Posted Worker Compliance – The Unseen Risks

The risk of falling afoul of European Union' Posted Worker Directive is not high because of the large fines, but because it’s easy to slip up and become non-compliant if you’re not fully aware of the requirements in each country. Depending on the host nation, workers may have to be declared even if they are visiting for a single day or meeting.

The variation in rules found throughout the EU and increased monitoring measures make it easy for companies to slip up with posted worker notification compliance. It’s therefore essential that businesses have a robust system in place to monitor and file notifications where necessary.


The primary risks facing companies that are caught without full posted worker notification compliance run the risk of amassing large fines. The value of these fines varies from country to country, but are normally in the region of 10,000 EUR for first offences, and 20,000+ EUR for repeat offenders.

It should be noted that these fines are levied on a per employee and per infringement basis; therefore, fines will stack if a group of posted workers are found to be non-compliant. An organisation could rapidly find itself looking at a fine in excess of 100,000 EUR for a small group posting without the appropriate paperwork in place.

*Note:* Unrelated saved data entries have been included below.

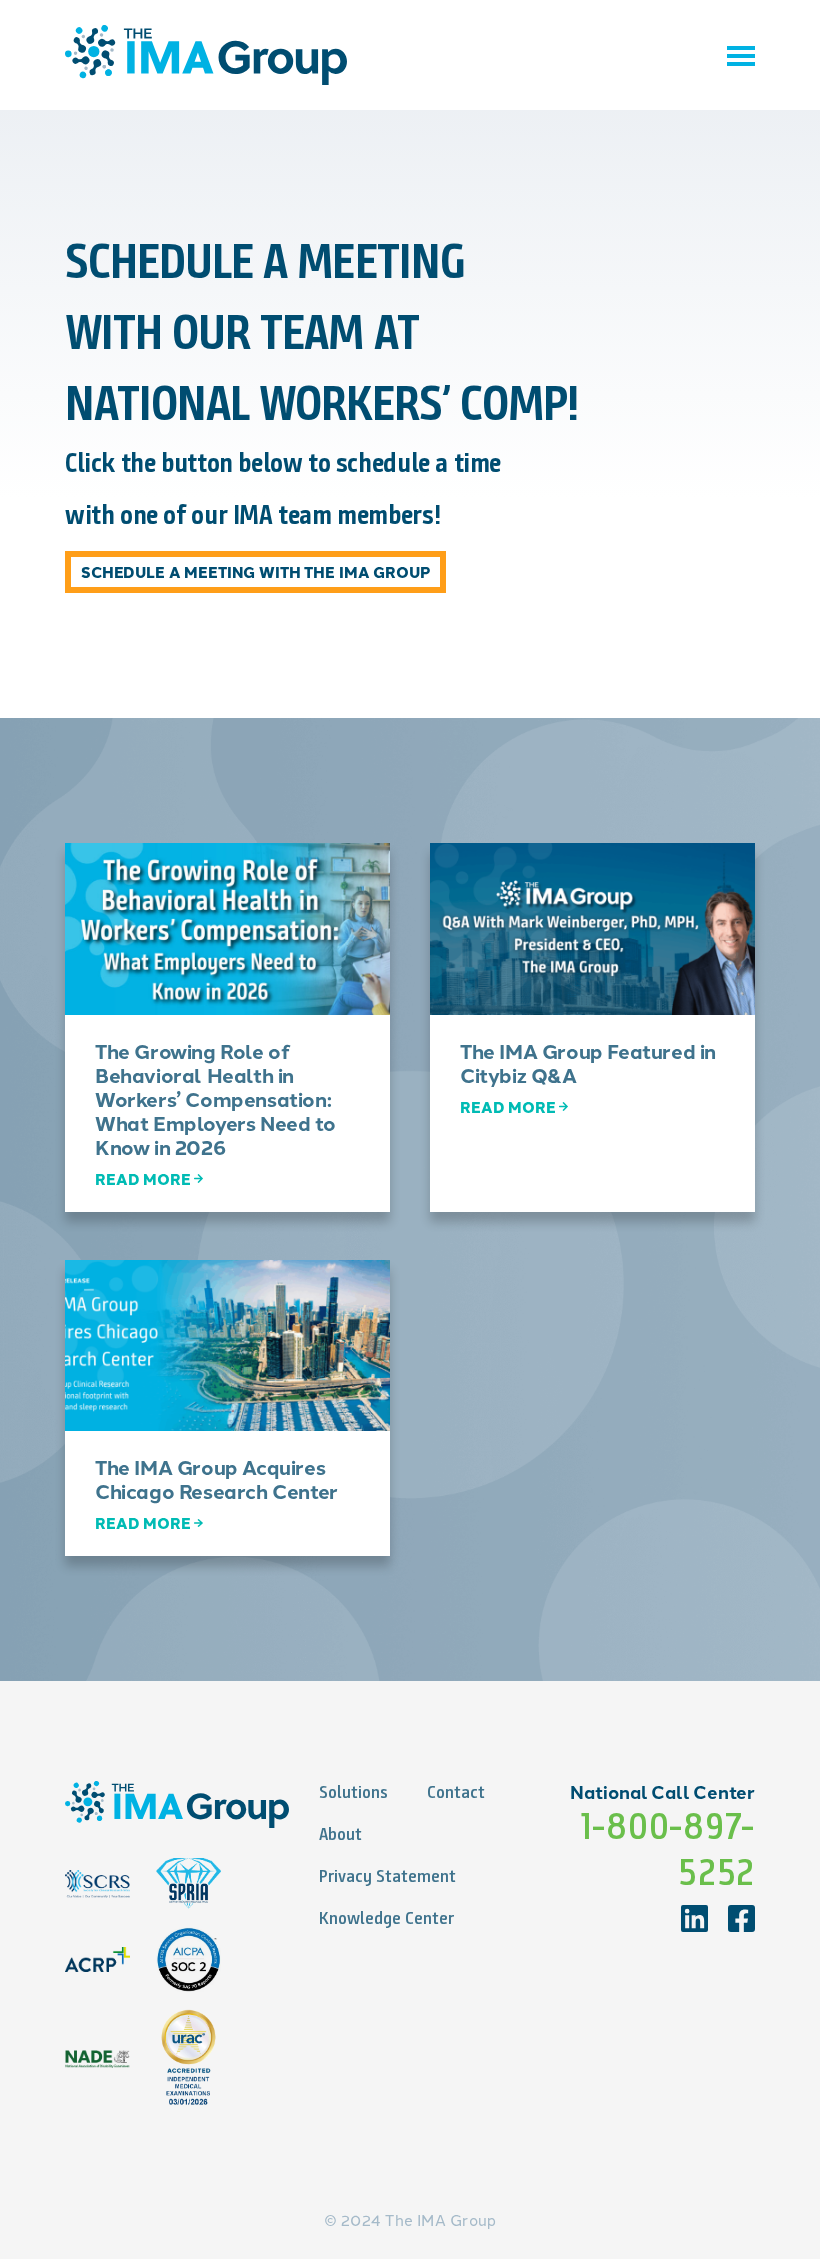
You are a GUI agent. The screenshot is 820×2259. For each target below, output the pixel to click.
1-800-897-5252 (667, 1849)
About (340, 1834)
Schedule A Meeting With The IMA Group (255, 572)
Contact (456, 1792)
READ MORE (143, 1179)
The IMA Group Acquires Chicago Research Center (216, 1478)
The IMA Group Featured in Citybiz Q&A (588, 1062)
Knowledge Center (386, 1918)
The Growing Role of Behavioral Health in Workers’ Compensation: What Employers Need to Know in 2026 (215, 1098)
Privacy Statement (387, 1876)
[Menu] (741, 55)
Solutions (353, 1792)
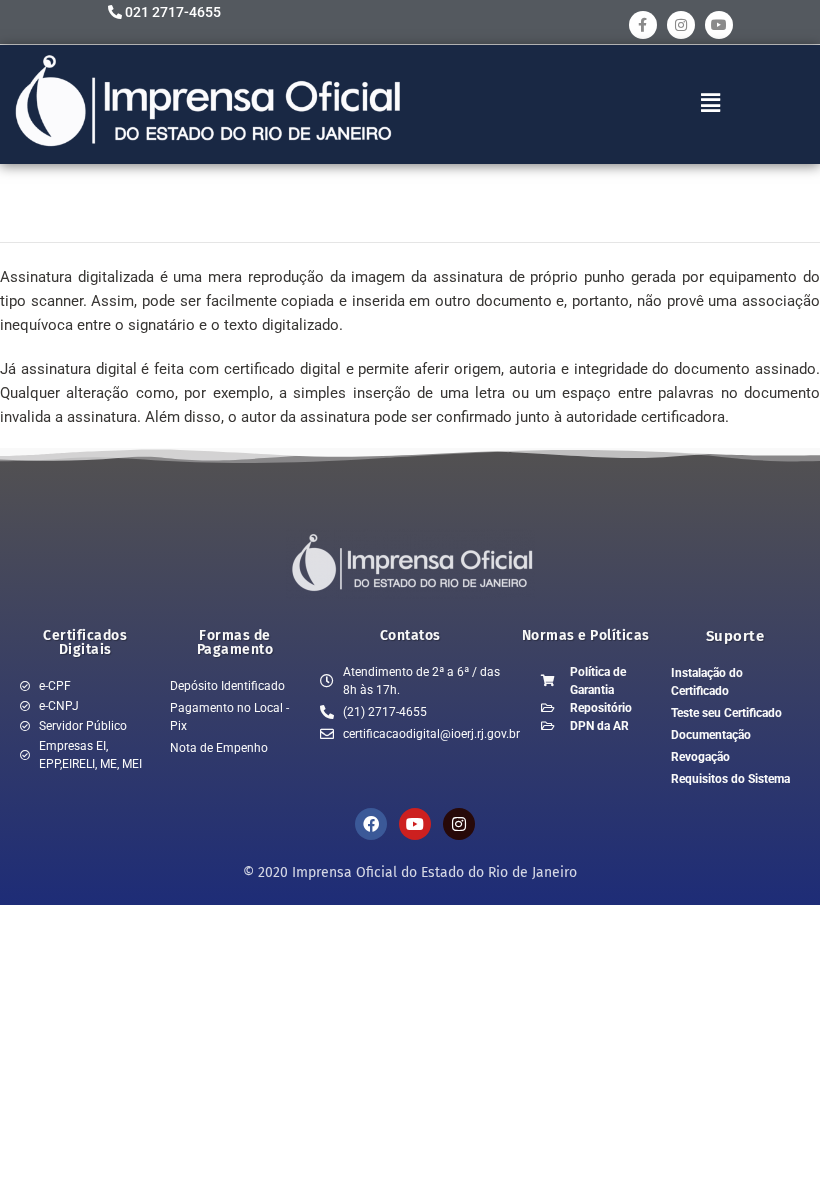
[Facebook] (371, 824)
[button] (711, 103)
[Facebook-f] (643, 25)
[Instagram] (681, 25)
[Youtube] (719, 25)
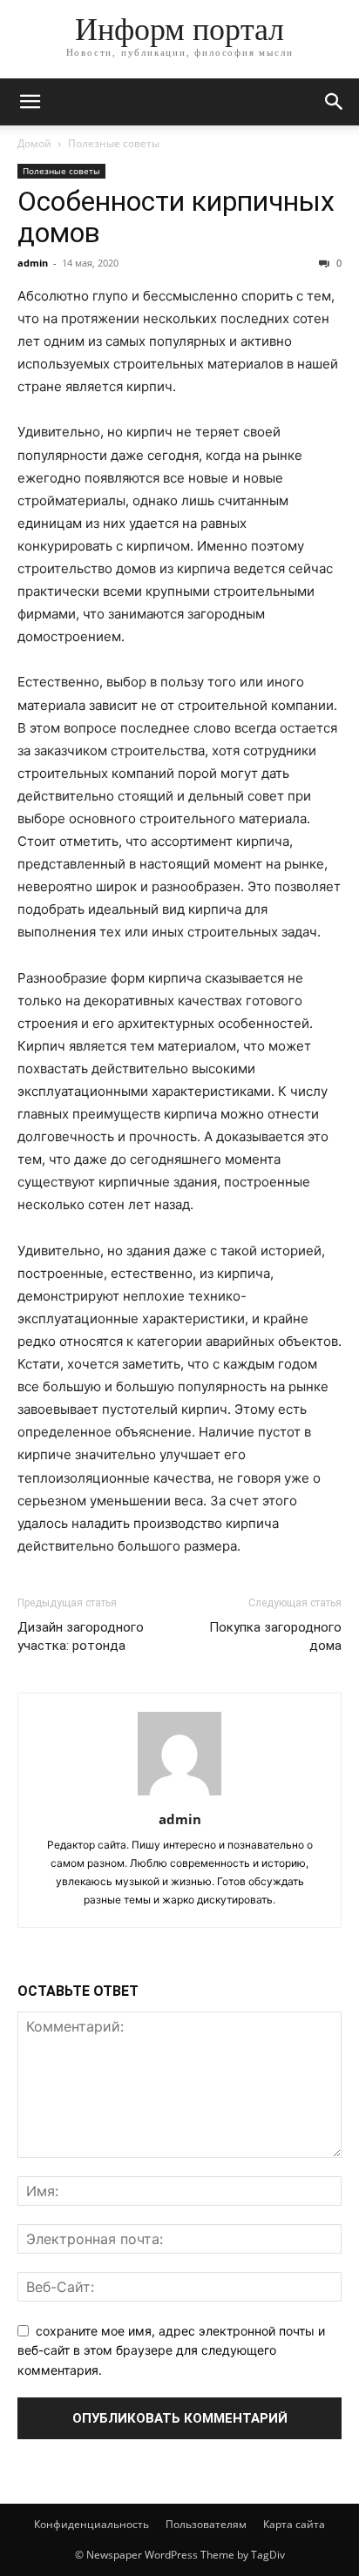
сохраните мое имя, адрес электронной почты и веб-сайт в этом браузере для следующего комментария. (171, 2350)
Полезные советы (113, 143)
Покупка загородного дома (275, 1636)
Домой (34, 143)
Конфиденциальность (91, 2524)
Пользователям (206, 2524)
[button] (30, 101)
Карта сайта (294, 2524)
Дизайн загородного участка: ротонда (80, 1636)
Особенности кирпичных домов (176, 217)
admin (32, 262)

In addition to the significant financial penalties at stake, the potential damage to an organisation’s reputation should not be overlooked. Being subjected to disciplinary actions will not only lower your standing with local authorities and likely give rise to more regular surprise posted worker audits, but also affect your standing with other businesses. Many companies will not want to work with those who have been fined for posted worker violations previously as they want to avoid any additional risk.



Unexpected Non-Compliance

Because of the varied application of posted worker legislation across the EU there are many situations which you may think are exempt from the notification requirements, but are not, potentially leaving your organisation in trouble. Here are a few examples of cases many expect to be exempt, but are not:

  • Employees travelling for a 1-day meeting in any of 20 countries, including Germany, Ireland, Italy, Luxembourg and Spain
  • International transport workers delivering goods in any of 21 countries, including France, Germany, Ireland and Spain
  • Employees installing goods purchased by a client in any of 21 countries, including France, Germany, Luxembourg, Iceland and Portugal


1 – Workers posted from Croatia to Austria

The Croatian company, Brodmont d.o.o leased 217 employees to an Austrian business, Andritz AG, for the purpose of short-term work. A site inspection revealed that neither the necessary employment permits nor the necessary wage documents were available for the employees of the Croatian company. The district commission imposed a cumulative fine of approximately 3,250,000 EUR on the managing director of the Croatian company. The district commission also imposed fines of 2,600,000 EUR and 2,400,000 EUR on each member of the executive board of the Austrian plant manufacturer.

2 – Workers posted from Lithuania to Denmark

Lithuanian temporary agency workers were posted to work at Danish plant nurseries, where they worked alongside domestic workers. The hired Lithuanian workers had the right to be remunerated under the Danish collective agreement in force at the user entity. The receiving Danish entity, was fined 100,000 DKK (13,333 EUR) per worker for attempting to circumvent the collective agreement and for underpayment of wages to the Lithuanian workers.

3 – Workers posted from Portugal to France

A Portuguese entity posting workers to France produced fake payslips with constructed working hours to cover up the fact that the real working hours and payments were underpayments in breach of the agreement. As a result, 39 workers were entitled to outstanding payments and the entity was fined 2,900,000 EUR.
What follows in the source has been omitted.